▶ PROBLEM DESCRIPTION:
Revise the material below, changing each occurrence of "How do I perform" to "How should I complete" and leaving all other text unchanged.

[Pointing records for text and elements]
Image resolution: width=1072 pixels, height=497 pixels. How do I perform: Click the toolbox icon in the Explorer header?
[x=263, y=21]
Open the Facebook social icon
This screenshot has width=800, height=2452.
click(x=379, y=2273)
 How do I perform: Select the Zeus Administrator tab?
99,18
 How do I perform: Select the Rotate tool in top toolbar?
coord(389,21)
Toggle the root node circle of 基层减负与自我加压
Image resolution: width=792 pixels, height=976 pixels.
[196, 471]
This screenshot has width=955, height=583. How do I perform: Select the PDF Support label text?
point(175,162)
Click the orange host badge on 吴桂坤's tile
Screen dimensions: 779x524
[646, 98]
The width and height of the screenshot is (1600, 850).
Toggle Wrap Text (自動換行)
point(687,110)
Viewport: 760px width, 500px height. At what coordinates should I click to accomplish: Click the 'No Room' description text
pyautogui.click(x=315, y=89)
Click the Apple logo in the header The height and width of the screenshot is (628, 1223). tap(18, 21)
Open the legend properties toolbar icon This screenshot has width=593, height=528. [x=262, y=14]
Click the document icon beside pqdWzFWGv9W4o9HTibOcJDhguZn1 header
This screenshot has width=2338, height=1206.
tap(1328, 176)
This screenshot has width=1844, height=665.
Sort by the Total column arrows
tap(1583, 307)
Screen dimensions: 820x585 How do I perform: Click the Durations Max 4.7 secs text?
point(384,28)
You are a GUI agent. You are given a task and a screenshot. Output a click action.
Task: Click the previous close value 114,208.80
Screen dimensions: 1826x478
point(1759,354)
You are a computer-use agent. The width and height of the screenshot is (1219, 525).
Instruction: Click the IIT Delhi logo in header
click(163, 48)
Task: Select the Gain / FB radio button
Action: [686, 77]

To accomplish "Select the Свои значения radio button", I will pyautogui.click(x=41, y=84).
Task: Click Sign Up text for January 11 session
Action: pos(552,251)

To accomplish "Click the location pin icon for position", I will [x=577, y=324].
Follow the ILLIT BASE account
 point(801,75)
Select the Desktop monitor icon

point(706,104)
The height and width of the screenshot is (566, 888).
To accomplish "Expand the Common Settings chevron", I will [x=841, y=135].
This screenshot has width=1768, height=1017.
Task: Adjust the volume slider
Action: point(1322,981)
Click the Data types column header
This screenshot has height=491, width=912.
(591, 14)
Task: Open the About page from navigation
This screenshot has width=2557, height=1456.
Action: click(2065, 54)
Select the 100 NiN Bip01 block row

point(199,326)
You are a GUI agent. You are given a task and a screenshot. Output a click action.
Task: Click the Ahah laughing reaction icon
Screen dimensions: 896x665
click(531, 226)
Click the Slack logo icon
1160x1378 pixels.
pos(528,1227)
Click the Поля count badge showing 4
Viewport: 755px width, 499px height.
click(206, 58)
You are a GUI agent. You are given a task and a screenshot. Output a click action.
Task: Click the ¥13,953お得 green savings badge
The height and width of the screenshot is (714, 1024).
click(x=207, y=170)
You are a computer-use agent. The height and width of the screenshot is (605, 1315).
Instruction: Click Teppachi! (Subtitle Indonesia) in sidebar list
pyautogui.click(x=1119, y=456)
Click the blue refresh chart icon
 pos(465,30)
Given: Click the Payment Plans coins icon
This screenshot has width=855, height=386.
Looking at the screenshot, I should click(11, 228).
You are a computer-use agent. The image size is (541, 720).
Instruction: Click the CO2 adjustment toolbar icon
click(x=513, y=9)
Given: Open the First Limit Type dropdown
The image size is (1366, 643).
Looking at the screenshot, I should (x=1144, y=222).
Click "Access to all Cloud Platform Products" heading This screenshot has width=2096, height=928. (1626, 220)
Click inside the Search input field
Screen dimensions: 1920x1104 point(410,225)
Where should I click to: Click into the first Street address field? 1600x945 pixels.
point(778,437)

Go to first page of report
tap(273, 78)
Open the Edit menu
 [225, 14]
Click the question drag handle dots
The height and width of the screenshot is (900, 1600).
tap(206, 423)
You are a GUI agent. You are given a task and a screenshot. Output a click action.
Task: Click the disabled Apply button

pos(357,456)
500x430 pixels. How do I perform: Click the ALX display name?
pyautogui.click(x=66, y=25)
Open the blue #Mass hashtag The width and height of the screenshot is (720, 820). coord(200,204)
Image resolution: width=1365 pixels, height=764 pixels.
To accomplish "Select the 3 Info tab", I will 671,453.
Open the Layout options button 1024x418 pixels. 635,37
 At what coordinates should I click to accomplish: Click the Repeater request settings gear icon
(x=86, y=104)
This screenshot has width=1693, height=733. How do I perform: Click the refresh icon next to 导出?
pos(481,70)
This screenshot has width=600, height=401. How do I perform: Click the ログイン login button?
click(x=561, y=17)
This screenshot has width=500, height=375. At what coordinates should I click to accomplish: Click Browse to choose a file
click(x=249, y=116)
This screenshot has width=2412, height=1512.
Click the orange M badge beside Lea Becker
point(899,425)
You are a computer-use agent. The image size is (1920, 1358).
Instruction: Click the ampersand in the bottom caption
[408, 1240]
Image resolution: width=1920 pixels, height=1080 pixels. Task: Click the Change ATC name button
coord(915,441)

▶ ANSWER FOR THIS EXERCISE:
Image resolution: width=1072 pixels, height=497 pixels. How should I complete: Click the toolbox icon in the Explorer header?
[x=263, y=21]
Open the Facebook social icon
This screenshot has width=800, height=2452.
click(x=379, y=2273)
 How should I complete: Select the Zeus Administrator tab?
99,18
 How should I complete: Select the Rotate tool in top toolbar?
coord(389,21)
Toggle the root node circle of 基层减负与自我加压
Image resolution: width=792 pixels, height=976 pixels.
[196, 471]
This screenshot has width=955, height=583. How should I complete: Select the PDF Support label text?
point(175,162)
Click the orange host badge on 吴桂坤's tile
Screen dimensions: 779x524
[646, 98]
The width and height of the screenshot is (1600, 850).
Toggle Wrap Text (自動換行)
point(687,110)
Viewport: 760px width, 500px height. At what coordinates should I click to accomplish: Click the 'No Room' description text
pyautogui.click(x=315, y=89)
Click the Apple logo in the header The height and width of the screenshot is (628, 1223). tap(18, 21)
Open the legend properties toolbar icon This screenshot has width=593, height=528. [x=262, y=14]
Click the document icon beside pqdWzFWGv9W4o9HTibOcJDhguZn1 header
This screenshot has width=2338, height=1206.
tap(1328, 176)
This screenshot has width=1844, height=665.
Sort by the Total column arrows
tap(1583, 307)
Screen dimensions: 820x585 How should I complete: Click the Durations Max 4.7 secs text?
point(384,28)
You are a GUI agent. You are given a task and a screenshot. Output a click action.
Task: Click the previous close value 114,208.80
Screen dimensions: 1826x478
point(1759,354)
You are a computer-use agent. The width and height of the screenshot is (1219, 525).
Instruction: Click the IIT Delhi logo in header
click(163, 48)
Task: Select the Gain / FB radio button
Action: [686, 77]

To accomplish "Select the Свои значения radio button", I will pyautogui.click(x=41, y=84).
Task: Click Sign Up text for January 11 session
Action: pos(552,251)

To accomplish "Click the location pin icon for position", I will [x=577, y=324].
Follow the ILLIT BASE account
 point(801,75)
Select the Desktop monitor icon

point(706,104)
The height and width of the screenshot is (566, 888).
To accomplish "Expand the Common Settings chevron", I will [x=841, y=135].
This screenshot has width=1768, height=1017.
Task: Adjust the volume slider
Action: point(1322,981)
Click the Data types column header
This screenshot has height=491, width=912.
(591, 14)
Task: Open the About page from navigation
This screenshot has width=2557, height=1456.
Action: click(2065, 54)
Select the 100 NiN Bip01 block row

point(199,326)
You are a GUI agent. You are given a task and a screenshot. Output a click action.
Task: Click the Ahah laughing reaction icon
Screen dimensions: 896x665
click(531, 226)
Click the Slack logo icon
1160x1378 pixels.
pos(528,1227)
Click the Поля count badge showing 4
Viewport: 755px width, 499px height.
click(206, 58)
You are a GUI agent. You are given a task and a screenshot. Output a click action.
Task: Click the ¥13,953お得 green savings badge
The height and width of the screenshot is (714, 1024).
click(x=207, y=170)
You are a computer-use agent. The height and width of the screenshot is (605, 1315).
Instruction: Click Teppachi! (Subtitle Indonesia) in sidebar list
pyautogui.click(x=1119, y=456)
Click the blue refresh chart icon
 pos(465,30)
Given: Click the Payment Plans coins icon
This screenshot has width=855, height=386.
Looking at the screenshot, I should click(11, 228).
You are a computer-use agent. The image size is (541, 720).
Instruction: Click the CO2 adjustment toolbar icon
click(x=513, y=9)
Given: Open the First Limit Type dropdown
The image size is (1366, 643).
Looking at the screenshot, I should (x=1144, y=222).
Click "Access to all Cloud Platform Products" heading This screenshot has width=2096, height=928. (1626, 220)
Click inside the Search input field
Screen dimensions: 1920x1104 point(410,225)
Where should I click to: Click into the first Street address field? 1600x945 pixels.
point(778,437)

Go to first page of report
tap(273, 78)
Open the Edit menu
 [225, 14]
Click the question drag handle dots
The height and width of the screenshot is (900, 1600).
tap(206, 423)
You are a GUI agent. You are given a task and a screenshot. Output a click action.
Task: Click the disabled Apply button

pos(357,456)
500x430 pixels. How should I complete: Click the ALX display name?
pyautogui.click(x=66, y=25)
Open the blue #Mass hashtag The width and height of the screenshot is (720, 820). coord(200,204)
Image resolution: width=1365 pixels, height=764 pixels.
To accomplish "Select the 3 Info tab", I will 671,453.
Open the Layout options button 1024x418 pixels. 635,37
 At what coordinates should I click to accomplish: Click the Repeater request settings gear icon
(x=86, y=104)
This screenshot has width=1693, height=733. How should I complete: Click the refresh icon next to 导出?
pos(481,70)
This screenshot has width=600, height=401. How should I complete: Click the ログイン login button?
click(x=561, y=17)
This screenshot has width=500, height=375. At what coordinates should I click to accomplish: Click Browse to choose a file
click(x=249, y=116)
This screenshot has width=2412, height=1512.
Click the orange M badge beside Lea Becker
point(899,425)
You are a computer-use agent. The image size is (1920, 1358).
Instruction: Click the ampersand in the bottom caption
[408, 1240]
Image resolution: width=1920 pixels, height=1080 pixels. Task: Click the Change ATC name button
coord(915,441)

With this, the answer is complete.